Even if a warrantless seizure of the bicycles for safekeeping was proper under these circumstances, a proposition with which we do not agree,4 the officers' use of the serial number(s) of the bikes rendered the seizure unlawful because their purported impoundment for safekeeping was improperly transformed into an investigatory search. See Commonwealth v. Vuthy Seng, 436 Mass. 537, 550–554, 766 N.E.2d 492, cert. denied, 537 U.S. 942, 123 S.Ct. 342, 154 L.Ed.2d 249 (2002); Commonwealth v. Murphy, 63 Mass.App.Ct. 11, 16, 822 N.E.2d 320 (2005).
Discerning no legal error, we affirm the judge's allowance of the motion.
Order allowing motion to suppress affirmed.
1. Obviously, once seized, item(s) shown to have been stolen need not be returned to anyone other than the rightful owner.
2. The statute reads, in relevant part: “A search conducted incident to an arrest may be made only for the purposes of seizing fruits, instrumentalities, contraband and other evidence of the crime for which the arrest has been made, in order to prevent its destruction or concealment; and removing any weapons that the arrestee might use to resist arrest or effect his escape. Property seized as a result of a search in violation of the provisions of this paragraph shall not be admissible in evidence in criminal proceedings.” G.L. c. 276, § 1, as amended by St.1964, c. 557, § 1.
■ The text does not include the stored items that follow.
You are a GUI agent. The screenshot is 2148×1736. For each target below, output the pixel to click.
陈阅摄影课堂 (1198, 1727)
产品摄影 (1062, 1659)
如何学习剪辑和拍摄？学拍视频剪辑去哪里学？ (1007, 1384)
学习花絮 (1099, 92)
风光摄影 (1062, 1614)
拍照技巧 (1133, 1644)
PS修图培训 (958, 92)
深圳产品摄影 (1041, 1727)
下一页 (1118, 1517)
3. The judge specifically found that “the Sergeant took the bikes back to the police station to investigate further to determine if they were stolen.”
4. Notably, the judge found that there were two potential custodians on the premises, the defendant's aunt, seated next to him when he was first observed, and his grandmother, a resident of the housing complex.